(Dataset records)
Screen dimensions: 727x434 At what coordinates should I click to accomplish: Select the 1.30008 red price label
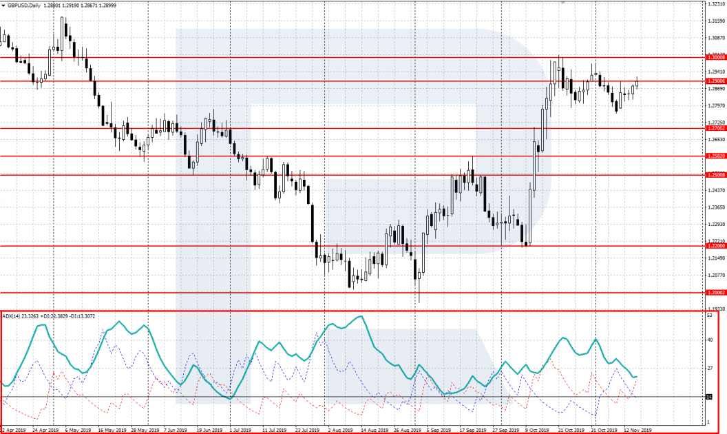tap(717, 59)
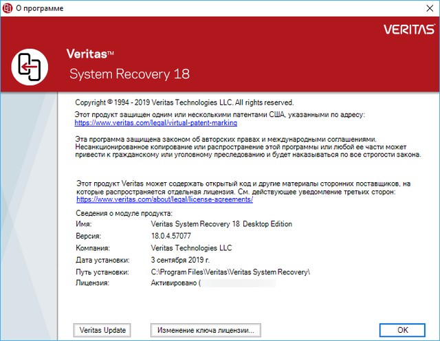Click the install path C:\Program Files\Veritas text

coord(230,272)
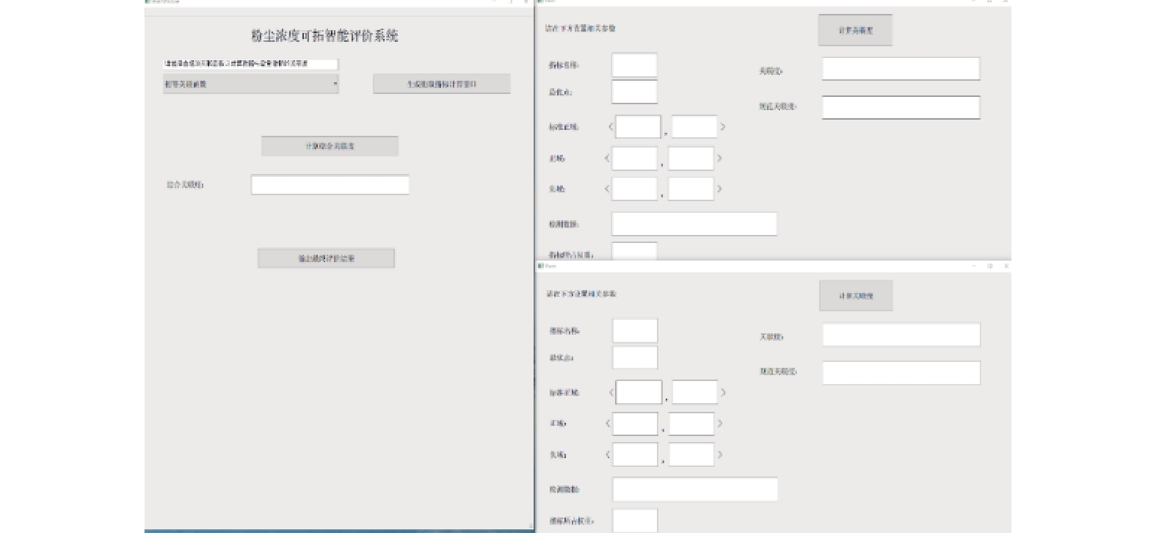Viewport: 1156px width, 533px height.
Task: Click the 生成相应指标计算窗口 button
Action: (441, 84)
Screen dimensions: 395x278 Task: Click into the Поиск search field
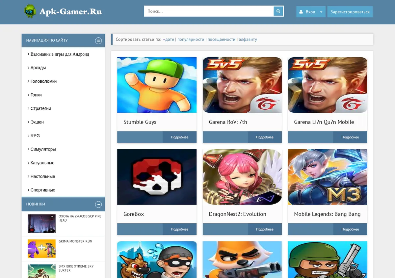[209, 11]
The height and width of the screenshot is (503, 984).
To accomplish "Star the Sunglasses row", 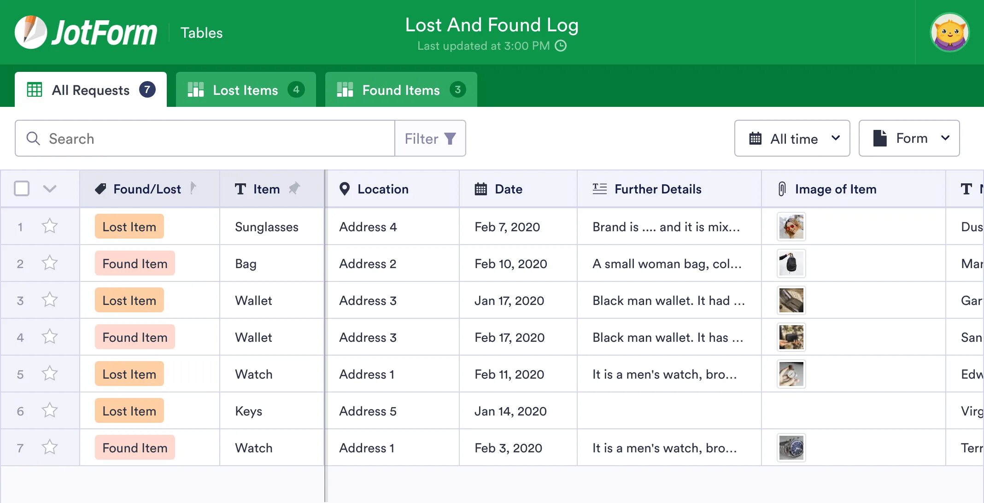I will tap(49, 226).
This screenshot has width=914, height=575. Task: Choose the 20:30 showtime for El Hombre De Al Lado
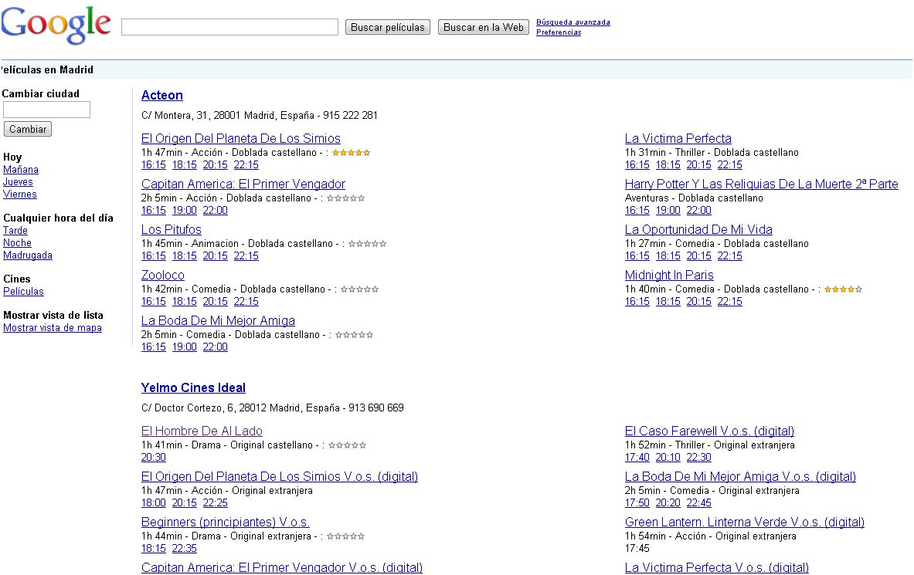click(154, 458)
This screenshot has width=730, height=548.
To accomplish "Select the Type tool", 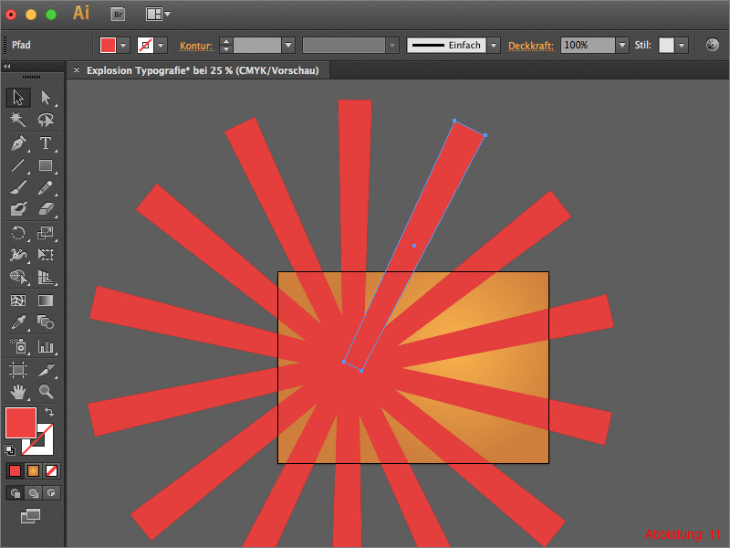I will pyautogui.click(x=44, y=142).
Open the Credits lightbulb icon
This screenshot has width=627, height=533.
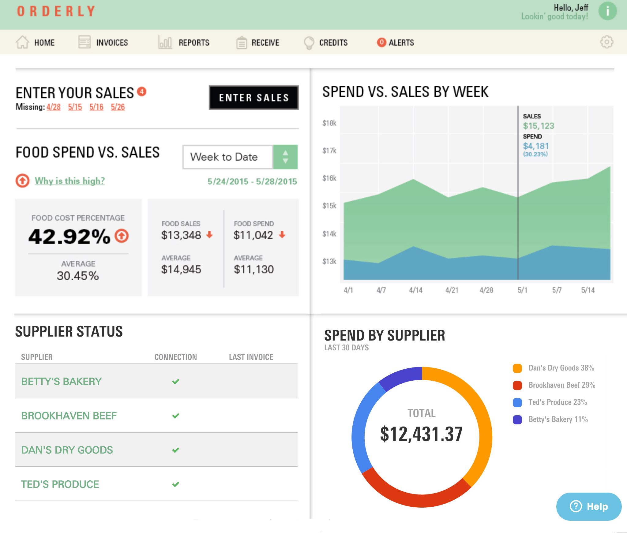point(309,42)
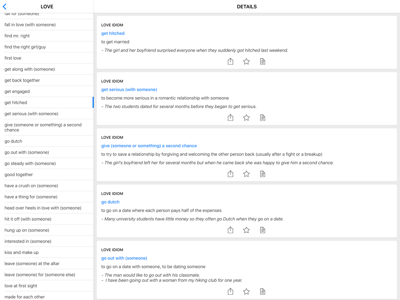Favorite the 'get hitched' idiom with star
400x300 pixels.
pyautogui.click(x=246, y=61)
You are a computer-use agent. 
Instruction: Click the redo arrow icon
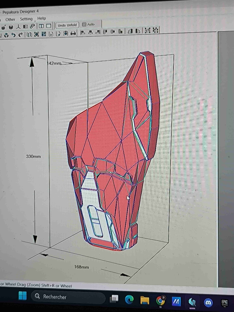coord(21,35)
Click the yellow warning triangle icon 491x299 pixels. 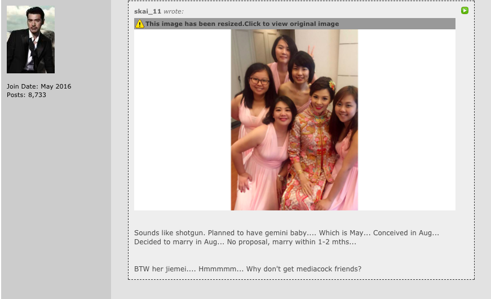140,24
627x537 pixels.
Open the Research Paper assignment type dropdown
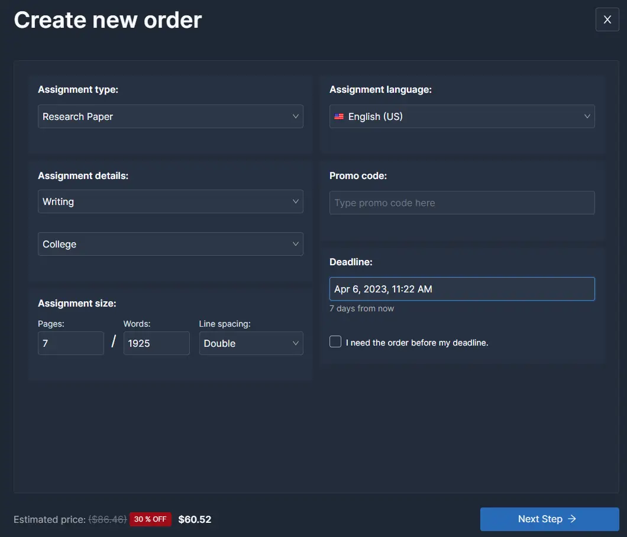(x=170, y=116)
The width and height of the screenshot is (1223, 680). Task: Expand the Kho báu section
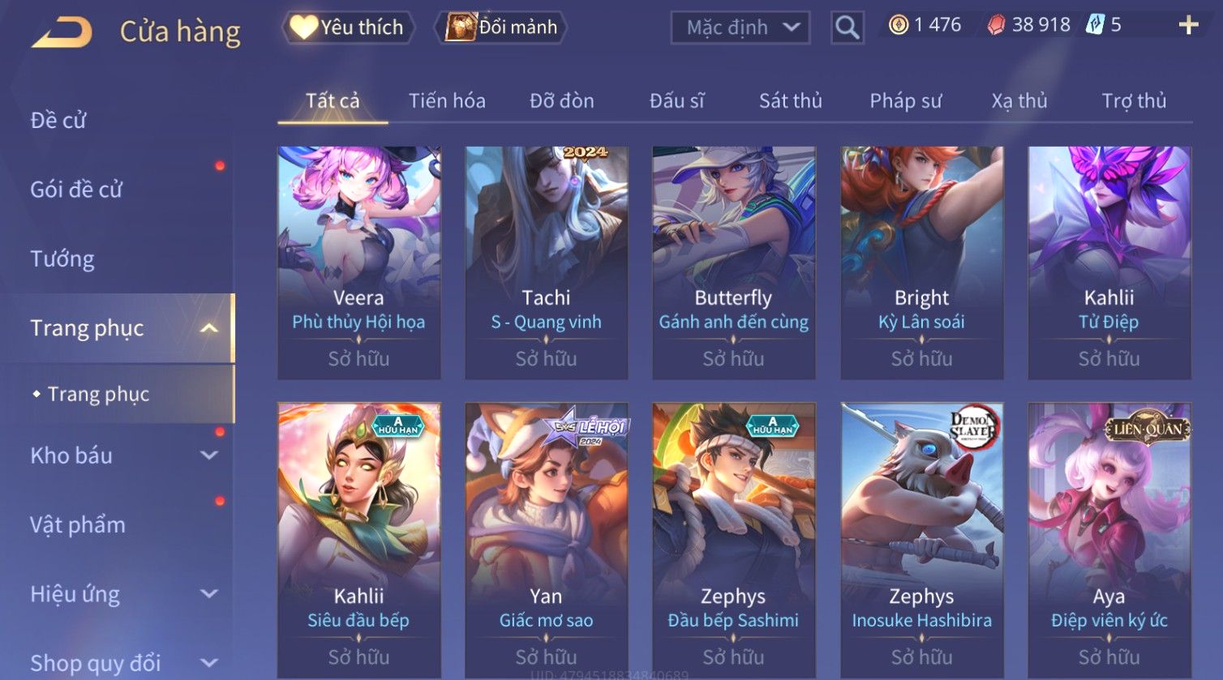click(209, 455)
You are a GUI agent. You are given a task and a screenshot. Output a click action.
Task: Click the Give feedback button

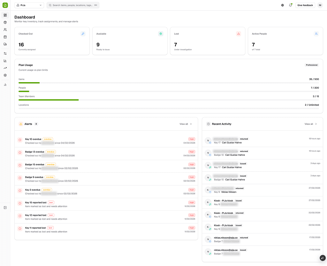coord(305,5)
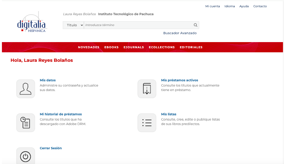
Task: Open the NOVEDADES menu
Action: pos(89,47)
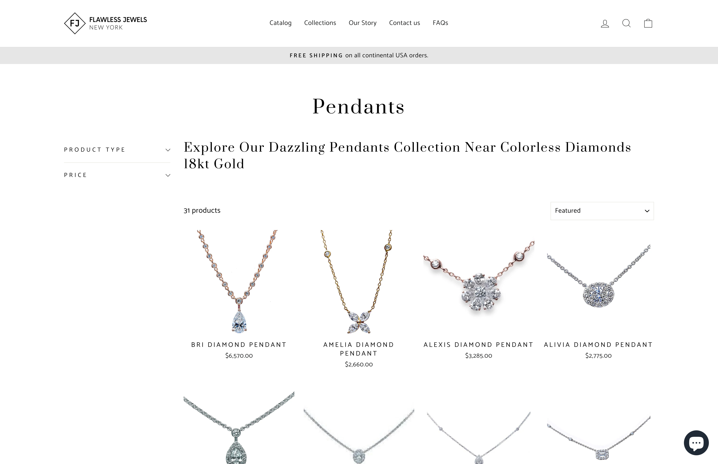Open the chat bubble widget
The image size is (718, 464).
click(696, 443)
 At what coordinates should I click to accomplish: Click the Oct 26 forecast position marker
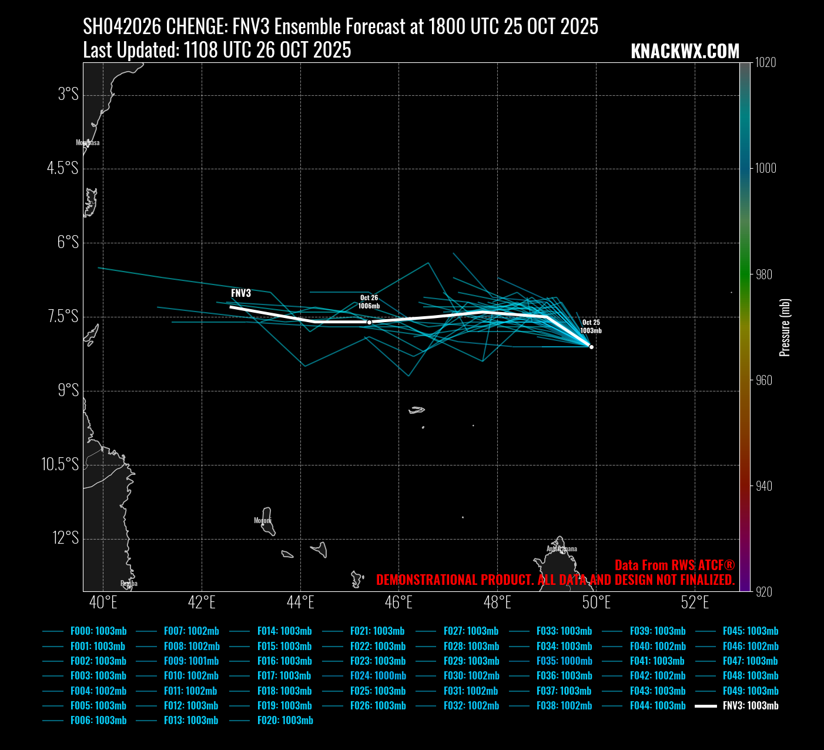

▶ Objective: Collect every line of the listing that contains the string "screenshot". Matching is case-sensitive.

▶ Solution:
The height and width of the screenshot is (503, 984).
This screenshot has width=914, height=575. Task: Choose the 20:30 showtime for El Hombre De Al Lado
This screenshot has width=730, height=548.
This screenshot has width=627, height=533.
The width and height of the screenshot is (1223, 680). Task: Expand the Kho báu section
You are a GUI agent. You are given a task and a screenshot. Output a click action.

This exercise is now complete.